Collected data

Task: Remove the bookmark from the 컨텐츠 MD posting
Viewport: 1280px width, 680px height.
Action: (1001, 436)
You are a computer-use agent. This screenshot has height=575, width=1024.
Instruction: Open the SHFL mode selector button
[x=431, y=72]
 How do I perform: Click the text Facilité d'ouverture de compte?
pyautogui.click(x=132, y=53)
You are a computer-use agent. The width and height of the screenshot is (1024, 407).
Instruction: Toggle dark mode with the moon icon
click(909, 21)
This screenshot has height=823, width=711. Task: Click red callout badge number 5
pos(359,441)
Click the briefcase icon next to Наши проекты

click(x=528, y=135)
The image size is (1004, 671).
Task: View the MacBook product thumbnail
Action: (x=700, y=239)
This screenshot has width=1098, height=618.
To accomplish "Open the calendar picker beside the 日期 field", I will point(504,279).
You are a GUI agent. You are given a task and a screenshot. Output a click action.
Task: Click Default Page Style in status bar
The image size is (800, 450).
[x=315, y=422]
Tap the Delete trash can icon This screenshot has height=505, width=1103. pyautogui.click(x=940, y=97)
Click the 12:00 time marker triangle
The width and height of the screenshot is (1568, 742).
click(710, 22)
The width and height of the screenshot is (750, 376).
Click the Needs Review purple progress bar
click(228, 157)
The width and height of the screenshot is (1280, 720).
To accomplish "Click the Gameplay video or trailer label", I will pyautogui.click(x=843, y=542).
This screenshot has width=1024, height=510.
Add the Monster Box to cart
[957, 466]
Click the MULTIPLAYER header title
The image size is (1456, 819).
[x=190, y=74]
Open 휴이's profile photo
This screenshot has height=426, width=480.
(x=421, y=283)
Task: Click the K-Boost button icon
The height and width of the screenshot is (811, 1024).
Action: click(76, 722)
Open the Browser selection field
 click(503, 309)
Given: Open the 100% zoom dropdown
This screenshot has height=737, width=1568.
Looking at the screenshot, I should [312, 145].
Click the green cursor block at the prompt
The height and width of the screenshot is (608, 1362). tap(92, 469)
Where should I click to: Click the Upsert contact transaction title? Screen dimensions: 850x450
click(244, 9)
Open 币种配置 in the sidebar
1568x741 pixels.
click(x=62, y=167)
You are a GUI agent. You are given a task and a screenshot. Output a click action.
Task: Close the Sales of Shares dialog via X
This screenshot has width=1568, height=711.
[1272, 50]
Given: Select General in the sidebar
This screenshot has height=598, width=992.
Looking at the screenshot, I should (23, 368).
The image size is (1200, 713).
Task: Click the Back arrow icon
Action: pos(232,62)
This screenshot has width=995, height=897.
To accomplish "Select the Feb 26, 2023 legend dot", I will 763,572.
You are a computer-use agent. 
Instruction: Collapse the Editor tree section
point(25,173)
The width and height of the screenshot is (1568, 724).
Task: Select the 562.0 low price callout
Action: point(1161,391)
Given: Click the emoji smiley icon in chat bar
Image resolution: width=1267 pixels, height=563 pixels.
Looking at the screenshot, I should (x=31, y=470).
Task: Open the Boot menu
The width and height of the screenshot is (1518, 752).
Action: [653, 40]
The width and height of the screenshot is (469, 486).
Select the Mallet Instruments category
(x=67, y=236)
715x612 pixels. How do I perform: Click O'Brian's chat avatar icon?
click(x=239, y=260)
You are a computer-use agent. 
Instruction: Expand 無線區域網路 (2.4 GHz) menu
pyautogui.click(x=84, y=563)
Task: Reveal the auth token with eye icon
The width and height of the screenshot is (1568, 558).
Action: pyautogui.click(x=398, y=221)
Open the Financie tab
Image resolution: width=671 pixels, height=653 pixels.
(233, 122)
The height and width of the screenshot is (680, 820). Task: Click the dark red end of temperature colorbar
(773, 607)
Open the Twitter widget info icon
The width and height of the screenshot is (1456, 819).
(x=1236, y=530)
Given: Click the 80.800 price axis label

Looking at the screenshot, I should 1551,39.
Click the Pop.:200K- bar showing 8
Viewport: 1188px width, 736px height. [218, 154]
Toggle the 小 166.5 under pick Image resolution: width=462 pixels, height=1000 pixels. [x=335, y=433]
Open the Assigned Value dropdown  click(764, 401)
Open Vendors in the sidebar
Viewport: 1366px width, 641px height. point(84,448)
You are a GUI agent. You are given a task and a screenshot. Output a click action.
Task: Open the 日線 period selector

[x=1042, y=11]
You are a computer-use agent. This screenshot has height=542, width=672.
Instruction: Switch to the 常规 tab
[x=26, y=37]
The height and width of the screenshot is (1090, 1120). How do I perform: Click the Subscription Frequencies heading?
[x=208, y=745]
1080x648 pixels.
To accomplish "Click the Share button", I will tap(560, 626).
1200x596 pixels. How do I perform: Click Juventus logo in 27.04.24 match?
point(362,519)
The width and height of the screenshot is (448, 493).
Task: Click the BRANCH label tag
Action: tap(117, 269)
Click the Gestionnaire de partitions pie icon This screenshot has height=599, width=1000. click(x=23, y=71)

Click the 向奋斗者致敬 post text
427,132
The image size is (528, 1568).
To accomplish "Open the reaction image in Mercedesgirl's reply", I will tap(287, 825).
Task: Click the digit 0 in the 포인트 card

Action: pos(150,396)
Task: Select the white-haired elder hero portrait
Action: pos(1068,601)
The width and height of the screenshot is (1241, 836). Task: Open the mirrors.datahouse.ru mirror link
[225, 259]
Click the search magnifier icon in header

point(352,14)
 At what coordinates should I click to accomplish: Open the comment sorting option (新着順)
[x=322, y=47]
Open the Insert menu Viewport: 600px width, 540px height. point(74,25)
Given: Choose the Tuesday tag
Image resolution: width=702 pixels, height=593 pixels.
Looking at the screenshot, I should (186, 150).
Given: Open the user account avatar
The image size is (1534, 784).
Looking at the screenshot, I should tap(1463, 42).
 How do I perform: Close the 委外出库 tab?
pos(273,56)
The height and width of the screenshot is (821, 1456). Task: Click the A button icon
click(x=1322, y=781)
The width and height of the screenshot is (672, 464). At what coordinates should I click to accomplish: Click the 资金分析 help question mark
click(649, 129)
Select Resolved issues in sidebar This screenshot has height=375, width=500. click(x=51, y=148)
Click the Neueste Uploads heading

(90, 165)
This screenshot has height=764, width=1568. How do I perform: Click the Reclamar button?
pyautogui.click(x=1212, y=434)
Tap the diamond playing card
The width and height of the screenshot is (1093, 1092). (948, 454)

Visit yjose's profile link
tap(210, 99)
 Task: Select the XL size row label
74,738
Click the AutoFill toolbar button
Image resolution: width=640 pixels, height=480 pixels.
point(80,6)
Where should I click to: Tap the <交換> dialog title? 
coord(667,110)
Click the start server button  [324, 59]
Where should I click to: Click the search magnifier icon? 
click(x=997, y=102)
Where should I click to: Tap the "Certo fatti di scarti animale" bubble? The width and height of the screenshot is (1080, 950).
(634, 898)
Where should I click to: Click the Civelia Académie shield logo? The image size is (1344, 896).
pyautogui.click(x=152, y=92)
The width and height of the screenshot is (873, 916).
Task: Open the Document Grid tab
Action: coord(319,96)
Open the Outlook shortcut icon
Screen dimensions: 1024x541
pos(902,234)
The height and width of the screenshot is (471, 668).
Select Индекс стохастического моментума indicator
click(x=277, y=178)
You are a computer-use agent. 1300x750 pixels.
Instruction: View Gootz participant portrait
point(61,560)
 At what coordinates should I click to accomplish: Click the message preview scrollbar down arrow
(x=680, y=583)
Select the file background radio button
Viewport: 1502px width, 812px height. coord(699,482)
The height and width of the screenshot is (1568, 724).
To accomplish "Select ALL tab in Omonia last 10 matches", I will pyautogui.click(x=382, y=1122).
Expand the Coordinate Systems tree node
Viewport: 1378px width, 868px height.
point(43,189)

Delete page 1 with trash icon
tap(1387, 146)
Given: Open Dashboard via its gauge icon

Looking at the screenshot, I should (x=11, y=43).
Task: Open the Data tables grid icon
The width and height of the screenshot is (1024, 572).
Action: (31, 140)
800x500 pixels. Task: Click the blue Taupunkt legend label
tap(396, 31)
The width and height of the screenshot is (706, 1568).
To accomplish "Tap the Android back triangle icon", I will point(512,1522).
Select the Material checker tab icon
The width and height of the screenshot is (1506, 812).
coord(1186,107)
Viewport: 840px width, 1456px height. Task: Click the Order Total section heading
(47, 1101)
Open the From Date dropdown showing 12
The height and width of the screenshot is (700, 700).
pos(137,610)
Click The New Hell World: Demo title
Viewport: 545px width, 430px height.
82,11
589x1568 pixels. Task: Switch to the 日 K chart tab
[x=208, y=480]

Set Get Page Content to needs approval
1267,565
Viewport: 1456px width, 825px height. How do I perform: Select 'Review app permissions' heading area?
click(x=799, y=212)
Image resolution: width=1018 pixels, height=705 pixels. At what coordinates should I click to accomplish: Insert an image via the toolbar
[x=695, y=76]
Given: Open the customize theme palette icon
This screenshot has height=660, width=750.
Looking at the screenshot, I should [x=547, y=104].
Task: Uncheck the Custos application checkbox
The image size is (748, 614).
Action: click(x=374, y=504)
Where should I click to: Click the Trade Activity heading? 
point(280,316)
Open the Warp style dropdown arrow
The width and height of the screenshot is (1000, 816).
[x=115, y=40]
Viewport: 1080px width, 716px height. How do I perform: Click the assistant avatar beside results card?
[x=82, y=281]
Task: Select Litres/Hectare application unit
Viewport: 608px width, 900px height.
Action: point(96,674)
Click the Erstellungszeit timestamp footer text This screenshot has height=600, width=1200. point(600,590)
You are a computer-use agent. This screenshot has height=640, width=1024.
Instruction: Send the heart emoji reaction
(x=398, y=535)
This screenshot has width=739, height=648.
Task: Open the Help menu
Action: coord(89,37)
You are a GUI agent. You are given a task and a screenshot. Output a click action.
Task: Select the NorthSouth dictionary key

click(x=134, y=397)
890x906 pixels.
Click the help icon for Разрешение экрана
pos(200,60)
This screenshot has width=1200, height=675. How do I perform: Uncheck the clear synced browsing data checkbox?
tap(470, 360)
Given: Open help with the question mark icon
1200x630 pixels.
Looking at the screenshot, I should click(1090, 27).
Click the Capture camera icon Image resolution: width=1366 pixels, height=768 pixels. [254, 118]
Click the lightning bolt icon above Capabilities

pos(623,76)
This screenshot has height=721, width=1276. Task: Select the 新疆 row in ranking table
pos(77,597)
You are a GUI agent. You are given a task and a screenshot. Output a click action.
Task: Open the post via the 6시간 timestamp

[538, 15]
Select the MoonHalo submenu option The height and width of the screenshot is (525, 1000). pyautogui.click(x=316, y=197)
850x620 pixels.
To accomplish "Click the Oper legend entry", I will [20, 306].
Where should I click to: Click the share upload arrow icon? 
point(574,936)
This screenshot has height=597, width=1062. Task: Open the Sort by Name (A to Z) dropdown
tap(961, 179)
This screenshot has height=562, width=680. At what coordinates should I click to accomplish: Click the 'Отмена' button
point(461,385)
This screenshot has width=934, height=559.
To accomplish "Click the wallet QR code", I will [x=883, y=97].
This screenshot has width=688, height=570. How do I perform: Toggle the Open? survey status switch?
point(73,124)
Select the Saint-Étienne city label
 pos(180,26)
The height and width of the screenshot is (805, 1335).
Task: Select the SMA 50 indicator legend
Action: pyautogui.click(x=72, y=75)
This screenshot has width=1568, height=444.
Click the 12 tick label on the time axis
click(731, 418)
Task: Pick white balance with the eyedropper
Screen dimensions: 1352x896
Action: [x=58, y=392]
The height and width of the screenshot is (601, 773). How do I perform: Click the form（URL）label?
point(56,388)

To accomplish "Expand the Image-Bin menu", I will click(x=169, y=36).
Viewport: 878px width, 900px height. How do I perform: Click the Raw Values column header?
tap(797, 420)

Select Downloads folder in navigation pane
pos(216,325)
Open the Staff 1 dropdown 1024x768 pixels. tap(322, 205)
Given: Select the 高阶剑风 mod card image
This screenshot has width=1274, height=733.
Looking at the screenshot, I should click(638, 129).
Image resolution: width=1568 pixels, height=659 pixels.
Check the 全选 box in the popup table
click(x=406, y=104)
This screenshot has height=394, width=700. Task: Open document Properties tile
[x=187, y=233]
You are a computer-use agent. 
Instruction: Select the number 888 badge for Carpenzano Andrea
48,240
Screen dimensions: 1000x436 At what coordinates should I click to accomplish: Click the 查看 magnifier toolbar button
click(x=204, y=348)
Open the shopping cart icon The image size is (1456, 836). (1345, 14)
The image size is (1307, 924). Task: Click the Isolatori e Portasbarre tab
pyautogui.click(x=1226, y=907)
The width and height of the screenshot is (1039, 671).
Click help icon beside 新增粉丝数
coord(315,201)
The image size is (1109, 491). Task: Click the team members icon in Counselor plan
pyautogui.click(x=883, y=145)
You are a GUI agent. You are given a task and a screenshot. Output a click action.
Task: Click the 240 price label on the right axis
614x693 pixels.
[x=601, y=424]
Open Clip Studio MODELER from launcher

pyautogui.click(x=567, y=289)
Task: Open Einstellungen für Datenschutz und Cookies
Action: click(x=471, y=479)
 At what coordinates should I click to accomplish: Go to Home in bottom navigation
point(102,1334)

* [Problem] In the entries above, find each line with the word "application" and show it.

* [Exercise answer]
Task: Uncheck the Custos application checkbox
Task: Select Litres/Hectare application unit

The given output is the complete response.